Set up an Open Lakehouse¶
In this section, you will use docker compose to create an open lakehouse with the following components:
- A MinIO s3 Object Storage as the data storage component
- A REST server to keep track of table metadata
- A single-node Presto cluster as the SQL query engine
This section is comprised of the following steps:
- Set up an Open Lakehouse
- 1. Spin up all containers
- 2. Check that services have started
- 3. Connect to Iceberg
1. Spin up all containers¶
Bring up the necessary containers with the following command:
docker compose up -d
This command may take quite awhile to run, as docker has to pull an image for each container and start them. While we wait for startup to complete, let's cover some important background architecture for our lakehouse and see how it relates to the docker-compose.yml
file. This file defines everything about our multi-container application.
Lakehouse architecture¶
Recall that, at minimum, a lakehouse consists of a processing engine, data stored in a lake format such as s3-compatible storage, and a table format to organize stored data into tables. The first two pieces are somewhat straigtforward for this workshop: we spin up a Presto container for processing and a MinIO container for storage. The table format we will use is Iceberg - but where does Iceberg fit into the picture? We don't spin up an Iceberg container because Iceberg isn't an executable, it's simply a specification of how a table is organized. How, then, do we hook Iceberg into our lakehouse? This is where Iceberg catalogs come into play.
Iceberg catalogs¶
In order to use Iceberg with Presto, we have to set up an Iceberg catalog. Recall that Iceberg is a table format rather than a catalog itself. The Iceberg table format manages most of its metadata in metadata files in the underlying storage (in this case MinIO s3 object storage) alongside the raw data files. A small amount of metadata, however, still requires the use of a meta-datastore, which is what is referred to as an "Iceberg catalog". The Iceberg catalog is a central place to find the current names and locations of the current metadata pointer for each fully-qualified table in a particular data store. It is also responsible for making the "atomic swap" between different versions of metadata. Iceberg supports several different meta-datastore implementations, most of which Presto also supports. When using Presto, this storage can be provided by Hive, Nessie, Glue, Hadoop, or via a REST server implementation. We are using a REST server implementation in this workshop.
Lookig at the Docker Compose file¶
First, we define a network: presto_network
. Each of our containers will communicate across this network.
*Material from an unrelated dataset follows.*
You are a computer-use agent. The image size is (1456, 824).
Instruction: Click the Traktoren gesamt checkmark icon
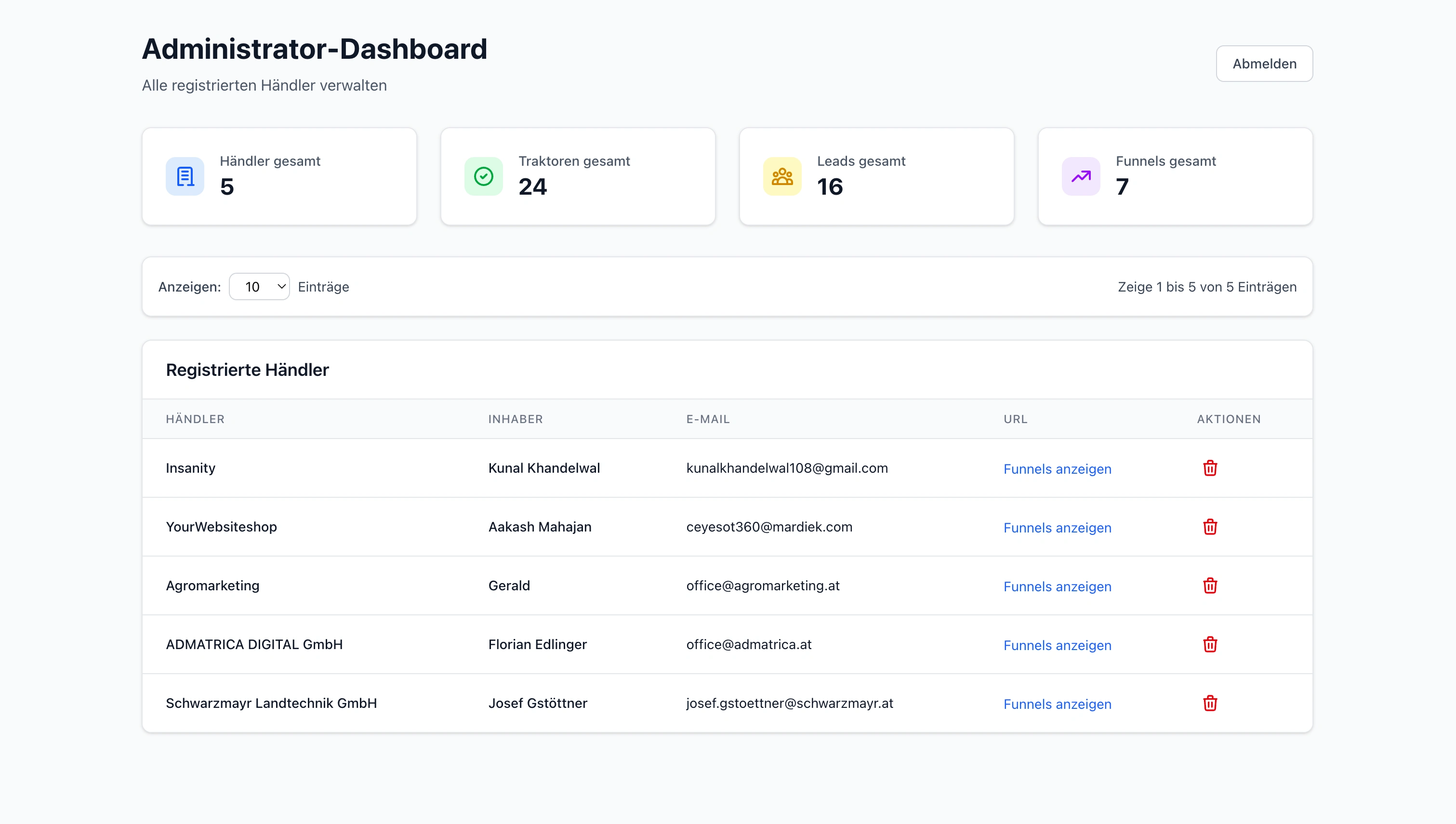tap(483, 176)
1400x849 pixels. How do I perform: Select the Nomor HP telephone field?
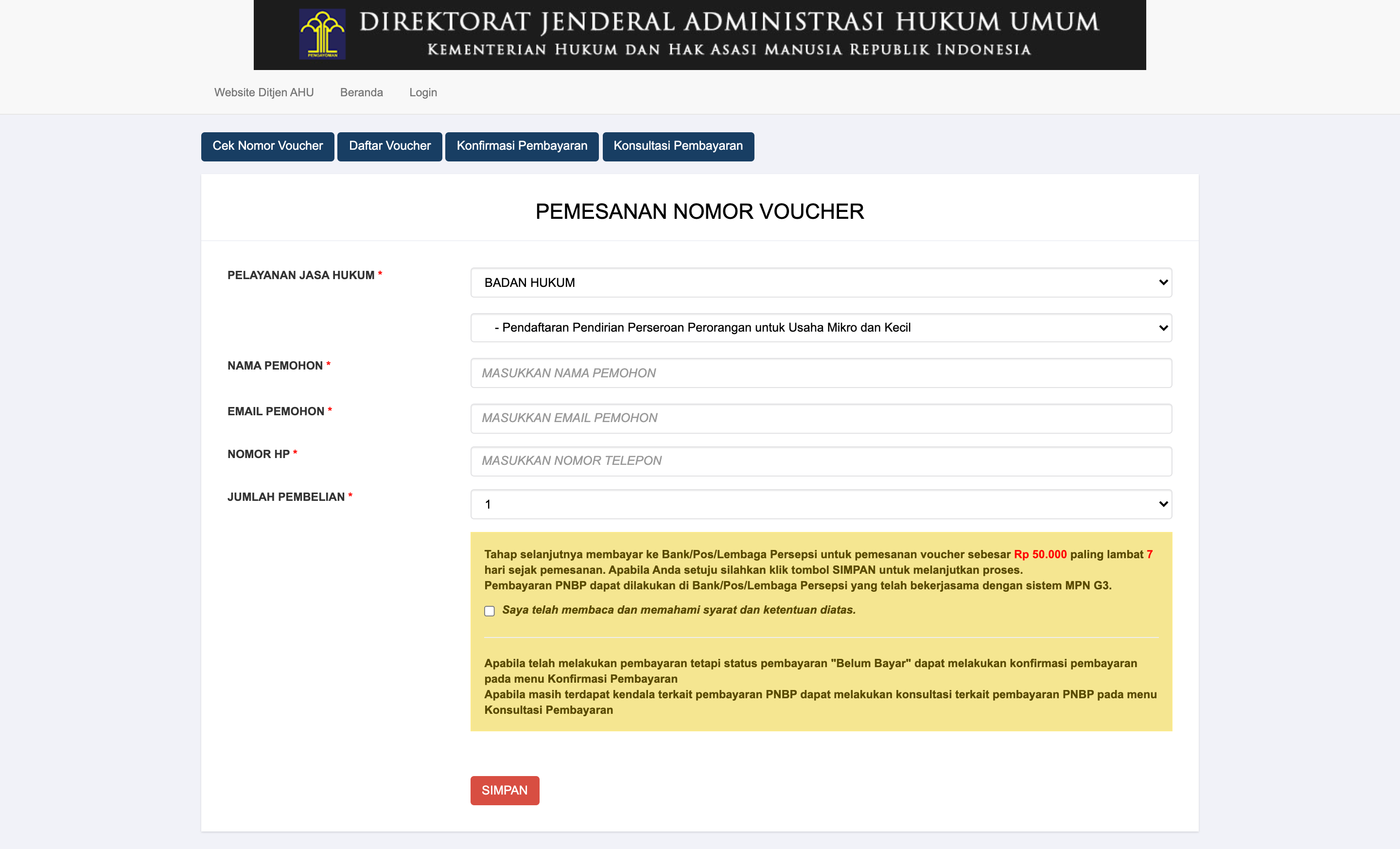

The next section is the service
section, which is the bulk of the file. The first service we define is that of the Presto cluster, which we have named presto-coordinator
. We provide a human-readable container_name
(also "presto-coordinator") and the Docker image
that we want this service to be based on, which is the presto
image with tag latest
hosted in the prestodb
DockerHub repository. The value 8080:8080
means that we want to map port 8080 on the Docker host (left side of the colon) to port 8080 in the container (right of the colon).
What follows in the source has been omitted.